And since you've got me all worked up, op - better post some vid. Set to rap rock.


----------



## G_Blanco (Feb 26, 2007)

Since I am so Ignorant please help me and remember keep it simple. If less than 20% of all fire department calls are to fires how can you so that that is there primary function. 
What I think you problem is that you are bothered by people who do silly acts like not wearing a helmet, driving without a seat belt, and ect. Your turn little shark...oh wait so you think that FD's should just go to fires??


----------



## BigSharks (Oct 4, 2009)

I expressed that you were/are ignorant of the role EMS plays in city service, not that you are an ignorant person in general. Having read your second post, I'll express that now though.


----------



## grrrah (Mar 26, 2004)

Was in a similar situation before where a friend forgot his helmet. But in our case, all of us with helmets offered to let him borrow one for the stunts, which he did.

Heal up dude! and ride on. with a helmet!


----------



## ozz (May 30, 2006)

ffwlwhite said:


> Since I am so Ignorant please help me and remember keep it simple. If less than 20% of all fire department calls are to fires how can you so that that is there primary function.
> What I think you problem is that you are bothered by people who do silly acts like not wearing a helmet, driving without a seat belt, and ect. Your turn little shark...oh wait so you think that FD's should just go to fires??


+1:thumbsup:


----------



## Dogbrain (Mar 4, 2008)

Power_of1 said:


> Do I go? I've done these stairs many times and yes I had my helmet on, I come on I can do it nothing will happen,,,,,,,,,,,,,,,,,,,NOT!
> .


A good friends SO had a similar experience. He went out longboarding with some friends, got to the top of the hill and realized he forgot his helmet. Since he had boarded the hill many times he just went without it. Anyway, he smacked his head on the concrete and one basilar skull fracture, one helicopter ride, and a couple hours of brain surgery later he died. Be thankful that strawberry is all you got.

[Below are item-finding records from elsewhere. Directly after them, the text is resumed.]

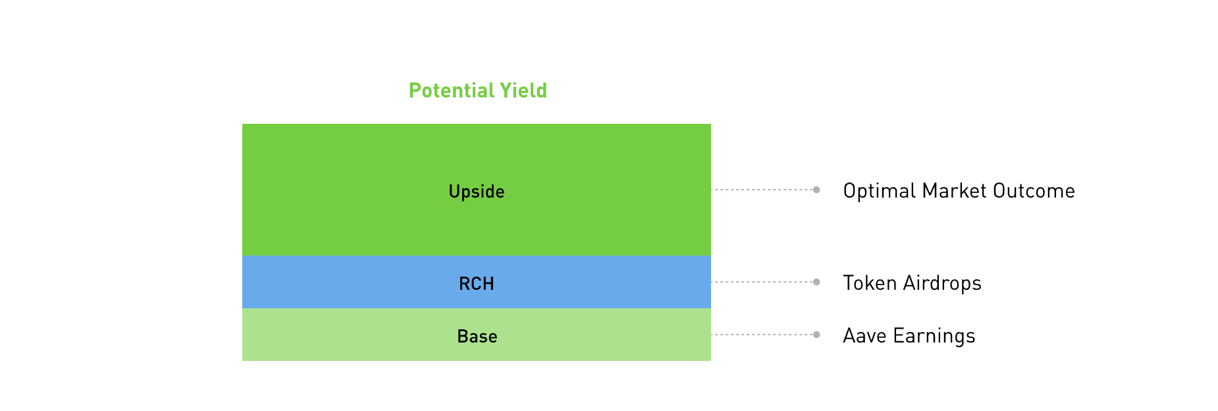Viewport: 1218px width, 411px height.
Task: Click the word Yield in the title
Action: click(523, 90)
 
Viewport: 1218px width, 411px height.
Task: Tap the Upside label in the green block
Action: click(477, 192)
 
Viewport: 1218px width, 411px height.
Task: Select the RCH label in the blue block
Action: click(477, 284)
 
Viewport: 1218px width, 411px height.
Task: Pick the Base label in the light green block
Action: click(477, 337)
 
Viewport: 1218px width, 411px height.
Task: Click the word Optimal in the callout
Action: click(880, 191)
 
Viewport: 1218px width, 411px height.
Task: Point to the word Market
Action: click(955, 190)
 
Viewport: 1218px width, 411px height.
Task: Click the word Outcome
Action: click(1034, 190)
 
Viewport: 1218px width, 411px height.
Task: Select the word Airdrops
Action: click(942, 283)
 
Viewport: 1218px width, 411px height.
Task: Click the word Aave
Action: click(865, 335)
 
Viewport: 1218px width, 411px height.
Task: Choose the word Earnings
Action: click(934, 336)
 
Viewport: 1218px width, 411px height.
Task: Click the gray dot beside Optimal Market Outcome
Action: click(816, 190)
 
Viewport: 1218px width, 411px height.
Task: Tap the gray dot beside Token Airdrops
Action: click(816, 282)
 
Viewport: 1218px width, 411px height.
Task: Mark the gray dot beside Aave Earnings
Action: click(816, 335)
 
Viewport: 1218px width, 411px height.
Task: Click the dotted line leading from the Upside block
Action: click(762, 190)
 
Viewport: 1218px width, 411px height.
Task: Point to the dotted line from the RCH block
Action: click(762, 282)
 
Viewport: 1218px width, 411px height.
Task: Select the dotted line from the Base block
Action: click(762, 335)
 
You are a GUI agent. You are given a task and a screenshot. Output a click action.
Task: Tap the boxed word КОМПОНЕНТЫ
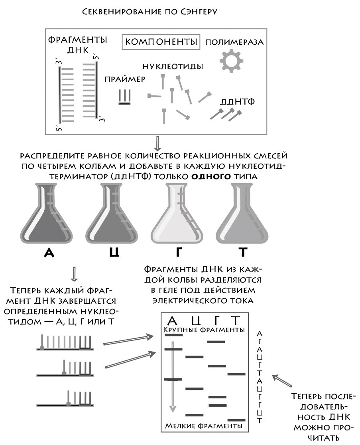tap(161, 42)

As for the other argument in this thread... other than lightning all fires are the result of someone either being a complete moron or at least negligent. If local voters/taxpayers choose not to fund emergency services adequately then that sucks, but claiming you shouldn't do anything that might get you hurt lest the Responders be unavailable for something which _might_ happen and _might_ be worse is just ignorant. I hope you don't ever drive, because a traffic accident could delay the firefighters from a fire as well. And lay off the bacon. If you have a heart attack they might have to come defibrillate you while the whole town burns.


----------



## G_Blanco (Feb 26, 2007)

I think the shark is just frustrated with people who abuse the EMS services. There are a lot of people in this country who make poor decisions and are unable to rectify there emergencies them self. They then call for emergency services for help. He is just a little old school in his thought that all the fire department should do is fight fires. In fact most FD's want to provide EMS services. By the way here is Cleveland FD's mission statement.

To serve the City of Cleveland with the highest degree of quality and professionalism through a proactive commitment to prevent and mitigate emergency situations where life and property are at risk.


----------



## RIS (Nov 4, 2009)

BigSharks said:


> Hopefully someone's house didn't burn down while the first responders tended to you.
> 
> Speedy recovery all the same.


Blunt, but I"m with the Shark on this one.


----------



## Coach417 (Jul 13, 2007)

If helping people who do stupid things and sustain injuries from it bothers EMS/FF/Law Enf. enough, they can find another career, because people making stupid decisions will never go away. As a teacher, if I got pissed every time I had to deal with a student whose parent/s have done them a lifelong disservice in raising them, I would go insane or have to find different employment. Point being, the kid made a stupid choice (no helmet) and is certainly paying for it. He sustained a head injury and is being chastised (by some) for receiving medical treatment. I prefer to believe that he saved them from giving some hypochondriac a taxpayer funded lift to a warm bed and free meal.


----------



## azultoyou (Aug 20, 2009)

BigSharks said:


> I expressed that you were/are ignorant of the role EMS plays in city service, not that you are an ignorant person in general. Having read your second post, I'll express that now though.


I think you are on the wrong forum. This is where you need to be

http://www.firehouse.com/


----------



## lidarman (Jan 12, 2004)

This is weird. Power of 1 implies that this photo is him (lack of quotes), as well as the replies, but I thought he was an older guy with a bum leg....I guess some assuming is going on.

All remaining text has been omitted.